* Data on locating visible targets:
|---|

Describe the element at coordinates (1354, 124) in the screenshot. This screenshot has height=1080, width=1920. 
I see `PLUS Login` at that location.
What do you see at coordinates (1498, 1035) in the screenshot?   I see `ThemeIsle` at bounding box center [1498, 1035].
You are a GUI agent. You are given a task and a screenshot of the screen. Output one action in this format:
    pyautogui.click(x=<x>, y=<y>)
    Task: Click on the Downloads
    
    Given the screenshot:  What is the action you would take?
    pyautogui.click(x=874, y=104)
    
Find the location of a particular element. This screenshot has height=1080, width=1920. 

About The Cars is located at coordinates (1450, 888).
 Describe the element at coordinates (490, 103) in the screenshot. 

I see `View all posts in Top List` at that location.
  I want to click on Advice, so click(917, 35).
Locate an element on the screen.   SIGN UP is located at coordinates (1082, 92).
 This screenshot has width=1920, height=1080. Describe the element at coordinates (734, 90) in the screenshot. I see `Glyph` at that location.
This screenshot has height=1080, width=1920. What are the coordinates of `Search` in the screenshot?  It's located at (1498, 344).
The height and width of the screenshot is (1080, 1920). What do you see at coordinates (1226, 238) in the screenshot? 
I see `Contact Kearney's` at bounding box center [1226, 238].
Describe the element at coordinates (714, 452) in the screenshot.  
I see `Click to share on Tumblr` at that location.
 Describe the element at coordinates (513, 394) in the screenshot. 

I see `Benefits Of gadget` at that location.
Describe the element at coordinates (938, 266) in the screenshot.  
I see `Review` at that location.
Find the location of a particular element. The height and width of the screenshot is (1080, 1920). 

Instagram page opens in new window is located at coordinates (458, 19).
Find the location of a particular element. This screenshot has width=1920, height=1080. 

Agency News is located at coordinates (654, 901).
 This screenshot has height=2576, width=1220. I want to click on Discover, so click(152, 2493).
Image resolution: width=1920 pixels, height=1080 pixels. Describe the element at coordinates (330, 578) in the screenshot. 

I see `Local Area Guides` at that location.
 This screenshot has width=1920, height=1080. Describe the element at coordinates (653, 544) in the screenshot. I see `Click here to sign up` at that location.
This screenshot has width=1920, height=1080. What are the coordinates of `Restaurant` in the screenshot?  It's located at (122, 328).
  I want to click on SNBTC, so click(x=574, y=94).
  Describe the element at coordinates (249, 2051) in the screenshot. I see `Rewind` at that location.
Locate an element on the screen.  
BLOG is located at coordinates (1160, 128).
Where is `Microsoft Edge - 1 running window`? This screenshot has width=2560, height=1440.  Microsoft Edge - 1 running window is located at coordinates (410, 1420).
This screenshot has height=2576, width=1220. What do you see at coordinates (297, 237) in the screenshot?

|---|

* WRITTEN REQUEST:
Reproduce the material verbatim, from its first line through the line containing "This screenshot has height=2576, width=1220. I", including that line.

* TASK SOLUTION:
Describe the element at coordinates (1354, 124) in the screenshot. This screenshot has height=1080, width=1920. 
I see `PLUS Login` at that location.
What do you see at coordinates (1498, 1035) in the screenshot?   I see `ThemeIsle` at bounding box center [1498, 1035].
You are a GUI agent. You are given a task and a screenshot of the screen. Output one action in this format:
    pyautogui.click(x=<x>, y=<y>)
    Task: Click on the Downloads
    
    Given the screenshot:  What is the action you would take?
    pyautogui.click(x=874, y=104)
    
Find the location of a particular element. This screenshot has height=1080, width=1920. 

About The Cars is located at coordinates (1450, 888).
 Describe the element at coordinates (490, 103) in the screenshot. 

I see `View all posts in Top List` at that location.
  I want to click on Advice, so click(917, 35).
Locate an element on the screen.   SIGN UP is located at coordinates (1082, 92).
 This screenshot has width=1920, height=1080. Describe the element at coordinates (734, 90) in the screenshot. I see `Glyph` at that location.
This screenshot has height=1080, width=1920. What are the coordinates of `Search` in the screenshot?  It's located at (1498, 344).
The height and width of the screenshot is (1080, 1920). What do you see at coordinates (1226, 238) in the screenshot? 
I see `Contact Kearney's` at bounding box center [1226, 238].
Describe the element at coordinates (714, 452) in the screenshot.  
I see `Click to share on Tumblr` at that location.
 Describe the element at coordinates (513, 394) in the screenshot. 

I see `Benefits Of gadget` at that location.
Describe the element at coordinates (938, 266) in the screenshot.  
I see `Review` at that location.
Find the location of a particular element. The height and width of the screenshot is (1080, 1920). 

Instagram page opens in new window is located at coordinates (458, 19).
Find the location of a particular element. This screenshot has width=1920, height=1080. 

Agency News is located at coordinates (654, 901).
 This screenshot has height=2576, width=1220. I want to click on Discover, so click(152, 2493).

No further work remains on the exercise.